Les batteries des souris Logitech seront plus faciles à remplacer à compter de février 2027. Le règlement européen relatif aux batteries et aux déchets de batterie impose qu’il soit aisé pour l’utilisateur de changer ce composant dans leurs appareils. Le texte ne précise pas de catégories spécifiques, mais la liste des exemptions ne concerne pas les périphériques de saisie.

Logitech a donc confirmé que ses futures souris bénéficieront de cette avancée en matière de droit à la réparation. Le fabricant commercialisera également des batteries de remplacement. En revanche, et à l’instar de Nintendo pour la Switch 2 et ses manettes, ces mulots modifiés ne seront proposés qu’en Europe.

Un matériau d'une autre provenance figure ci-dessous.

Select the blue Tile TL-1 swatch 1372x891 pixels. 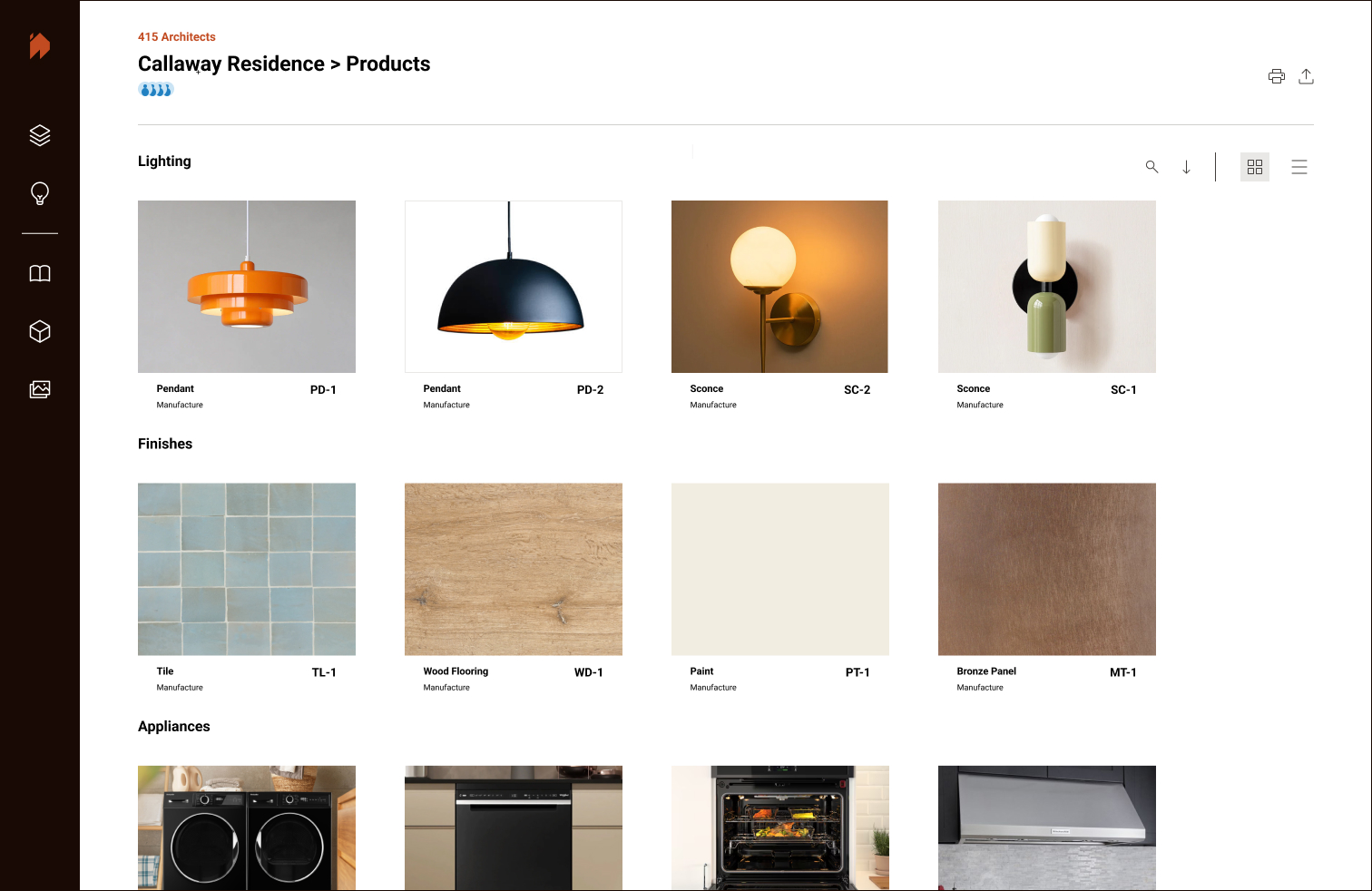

Une situation pour le moins étrange : pourquoi s’embarrasser à gérer deux lignes de production, une pour le vieux continent, l’autre pour le reste du monde ?

Image : Logitech

Les explications de Robin Piispanen, nouveau directeur général de la division gaming de Logitech, sont pour le moins vaseuses. Il évoque d’abord la question du poids ; les périphériques du constructeur sont équipés d’une batterie légère à enveloppe souple, reliée par un câble très fin au reste de l’électronique. « Ce type de batterie ne peut pas être manipulé sans risque. Nous ne pouvons pas, en toute conscience, vous la confier en disant : allez-y, remplacez cette batterie souple », explique-t-il à The Verge.

En Europe, les souris embarqueront une batterie à coque rigide qui, par le fait, sera bien plus difficile à percer (ce qui peut provoquer un départ de feu) et plus facile à changer. Mais voilà : « combien de gens vont ouvrir leur propre souris, retirer la batterie et en installer une nouvelle simplement parce que l’ancienne est arrivée en fin de vie ? », justifie le dirigeant qui s’appuie sur les données de l’entreprise.

Les utilisateurs ont tendance à remplacer la souris toute entière, en achetant une nouvelle… ce qui paraît somme toute logique, si on leur interdit la possibilité de remplacer la batterie. Robin Piispanen assure pourtant soutenir le droit à la réparation : après tout, Logitech commercialise depuis janvier 2025 des pièces détachées officielles dans la boutique d’iFixit.

Les amateurs de bricolage y trouveront des batteries pour les souris et claviers du fabricant, mais pas de switches, ces microrupteurs mécaniques placés sous les boutons qui enregistrent le clic. Ce sont pourtant des composants qui ont tendance à lâcher en premier, avant même la batterie. Pour les remplacer, « il faut ouvrir entièrement la souris et vous risquez fort de casser quelque chose », indique le dirigeant. Il en va de même pour les revêtements antidérapants, dont le remplacement implique de retirer les résidus de l’ancien adhésif : « Il faut suivre tout un processus pour le faire correctement. »

« Je n’ai pas envie de vous vendre une pièce pour que vous finissiez par tout abîmer et que vous le regrettiez », ajoute-t-il. Dans ces conditions, autant ne faire aucun effort sur la réparabilité, effectivement.